Fabrication of the integrated secondary battery version of the device exploited a related encapsulation process, but designed to yield an enclosed air-pocket design as a strain insulation layer to minimize the mechanical load associated with the battery. Here, Silbione cast in a machined aluminum mold served as a top capping layer. A film of this same material, formed as previously described, served as the bottom seal against the perimeter region of the shell to complete the enclosure.

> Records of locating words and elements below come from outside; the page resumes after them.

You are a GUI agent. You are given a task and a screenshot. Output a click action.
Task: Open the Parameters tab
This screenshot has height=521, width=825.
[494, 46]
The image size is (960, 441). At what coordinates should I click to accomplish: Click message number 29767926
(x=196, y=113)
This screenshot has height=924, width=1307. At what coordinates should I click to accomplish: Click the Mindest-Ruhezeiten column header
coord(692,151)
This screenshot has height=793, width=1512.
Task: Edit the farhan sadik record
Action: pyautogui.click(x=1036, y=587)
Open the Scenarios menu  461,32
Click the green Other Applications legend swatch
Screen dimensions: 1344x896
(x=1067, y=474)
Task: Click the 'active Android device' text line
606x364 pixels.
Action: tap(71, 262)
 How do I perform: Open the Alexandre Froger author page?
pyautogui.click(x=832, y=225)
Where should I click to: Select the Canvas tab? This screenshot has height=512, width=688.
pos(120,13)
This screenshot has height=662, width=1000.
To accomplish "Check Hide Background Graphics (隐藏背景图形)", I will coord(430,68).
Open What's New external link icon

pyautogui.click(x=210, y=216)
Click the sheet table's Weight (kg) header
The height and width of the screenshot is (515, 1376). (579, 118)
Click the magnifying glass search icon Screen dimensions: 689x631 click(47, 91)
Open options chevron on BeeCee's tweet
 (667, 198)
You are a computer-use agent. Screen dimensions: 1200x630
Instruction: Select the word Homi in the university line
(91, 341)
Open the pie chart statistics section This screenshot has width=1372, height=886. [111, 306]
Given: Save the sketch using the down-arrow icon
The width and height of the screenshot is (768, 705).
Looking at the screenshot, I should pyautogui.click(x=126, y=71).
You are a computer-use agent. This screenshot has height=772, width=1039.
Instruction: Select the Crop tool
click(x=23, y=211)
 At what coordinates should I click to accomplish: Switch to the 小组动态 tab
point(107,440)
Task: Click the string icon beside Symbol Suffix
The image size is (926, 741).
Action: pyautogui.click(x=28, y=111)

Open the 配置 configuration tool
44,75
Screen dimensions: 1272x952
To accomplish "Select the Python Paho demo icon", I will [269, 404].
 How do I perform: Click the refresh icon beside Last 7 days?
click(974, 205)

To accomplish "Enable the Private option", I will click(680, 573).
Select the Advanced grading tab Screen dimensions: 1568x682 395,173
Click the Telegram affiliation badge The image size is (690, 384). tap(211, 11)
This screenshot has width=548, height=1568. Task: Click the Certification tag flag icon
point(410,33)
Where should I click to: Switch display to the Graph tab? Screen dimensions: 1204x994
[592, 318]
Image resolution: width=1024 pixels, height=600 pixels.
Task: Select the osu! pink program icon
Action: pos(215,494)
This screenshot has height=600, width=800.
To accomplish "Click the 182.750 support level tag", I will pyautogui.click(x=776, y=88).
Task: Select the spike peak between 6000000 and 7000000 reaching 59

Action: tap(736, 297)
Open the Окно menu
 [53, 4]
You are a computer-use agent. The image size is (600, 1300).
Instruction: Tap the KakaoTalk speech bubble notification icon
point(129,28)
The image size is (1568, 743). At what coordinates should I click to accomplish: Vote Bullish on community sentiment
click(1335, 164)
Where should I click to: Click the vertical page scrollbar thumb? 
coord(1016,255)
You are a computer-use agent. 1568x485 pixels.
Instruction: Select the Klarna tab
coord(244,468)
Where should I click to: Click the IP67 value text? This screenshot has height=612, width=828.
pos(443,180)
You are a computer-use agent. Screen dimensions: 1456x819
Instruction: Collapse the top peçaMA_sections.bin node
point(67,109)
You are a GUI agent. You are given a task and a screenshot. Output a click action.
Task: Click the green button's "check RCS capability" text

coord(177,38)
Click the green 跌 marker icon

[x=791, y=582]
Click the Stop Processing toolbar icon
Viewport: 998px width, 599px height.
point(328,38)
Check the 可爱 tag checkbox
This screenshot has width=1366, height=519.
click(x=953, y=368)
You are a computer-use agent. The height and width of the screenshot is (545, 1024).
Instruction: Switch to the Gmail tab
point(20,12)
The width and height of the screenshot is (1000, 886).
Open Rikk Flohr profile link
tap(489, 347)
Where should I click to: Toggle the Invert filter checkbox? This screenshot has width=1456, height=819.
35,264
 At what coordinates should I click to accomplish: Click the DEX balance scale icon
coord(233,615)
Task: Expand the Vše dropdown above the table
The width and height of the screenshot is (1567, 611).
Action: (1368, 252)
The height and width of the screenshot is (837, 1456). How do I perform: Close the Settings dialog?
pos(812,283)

An analogous process defined the encapsulating enclosure for the limb unit, with transparent regions at the location of the LED module for PPG measurements. For all devices, a final laser cutting step yielded a smooth, clean perimeter.
Preparation of soft, integrated electrodes of PDMS doped with carbon black (CB-PDMS)
The formulation involved the addition of 4.5 g of carbon black to 15.0 g of a silicone prepolymer (Sylgard 184 base) in a 200 mL round-bottom flask containing n-hexanes (100 mL) and stirred vigorously with a stir bar for 10 min at room temperature. Addition of 1.5 g of silicone curing agent (Sylgard 184 curing agent) pre-diluted in 1 mL hexane with continuous stirring for 2–3 min induced polymerization. Rotary evaporation at 40 °C led to simultaneous rapid removal of solvent and degassing of the polymer to yield a smooth paste. Uncured CB-PDMS, spread with a flat edge onto glass slides containing level guides coated with mold release spray (Ease Release 200, Mann Release Technologies), yielded thin solid films of CB-PDMS (250 μm thickness) after curing overnight in an oven at 70 °C. Electrode pads, cut with a CO2 laser to lateral geometries larger by 2 mm along all edges of the openings for the ECG electrodes on the bottom surfaces of the chest unit, provided overlapping regions for bonding. Treatment of both elastomeric surfaces with a corona gun (BD-20A High Frequency Generator, Electro-Technic Products, Inc.) for 40 s, immediately followed by pressure induced lamination (15 s) and overnight curing at 70 °C in an oven yielded excellent adhesion. A double-sided conductive tape (3M 9719) bonded the CB-PDMS pads to the Au electrodes on the flexible printed circuit board.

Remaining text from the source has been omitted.